* **OBJECTIVE**
Carry on the excerpt about trade barriers and the production possibilities frontier from where it stops.
╭─ DOCUMENT EXCERPT
Other positives of free trade system include greater variety of goods and services, efficient use of the scarce resources and a greater competition for the domestic industry. Therefore, we can say that since having trade barriers causes the economy to produce inside its maximum potential with given amount of resources, that is, the production possibilities frontier, a reduction in trade barriers would mean production moving closer to the production possibilities frontier. . Q.2) An economy that is producing inside the production possibilities frontier is not realizing its full potential and there is a room for betterment.
Such a situation, where the economy does not operate at its full potential arises in two situations: 1) when the economy is unable to employ all its resources of production, for example, labor available but not employed; 2) misallocation of resources. The production possibilities frontier tells us the maximum quantity of two products that can be produced using the current amount of resources. However, if available resources are not fully utilized, the output will be less than the full potential.
╰─
╭─ SUPPLIED MATERIAL
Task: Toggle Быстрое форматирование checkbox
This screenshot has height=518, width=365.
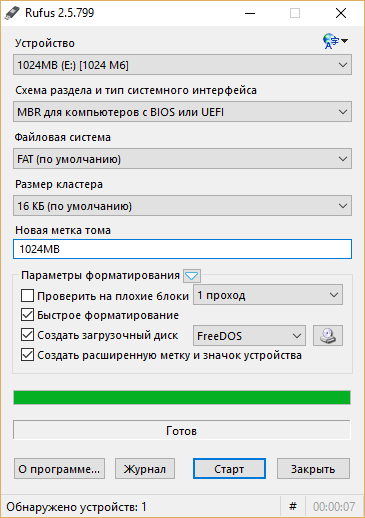Action: [27, 315]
╰─
* **TASK ANSWER**
Using 4 out of 5 machines available due to fuel shortage can be another example of underutilization of available resources. Misallocation of resources happens when an economy starts producing goods that it does not specialize in. This will require the particular nation to use comparatively more resources to produce the same amount of that good than a nation who has comparative advantage in producing that good. Had the nation employed the same resources in producing the other goods that it specializes in, the economy would have been better off by being on or closer to the production possibilities curve.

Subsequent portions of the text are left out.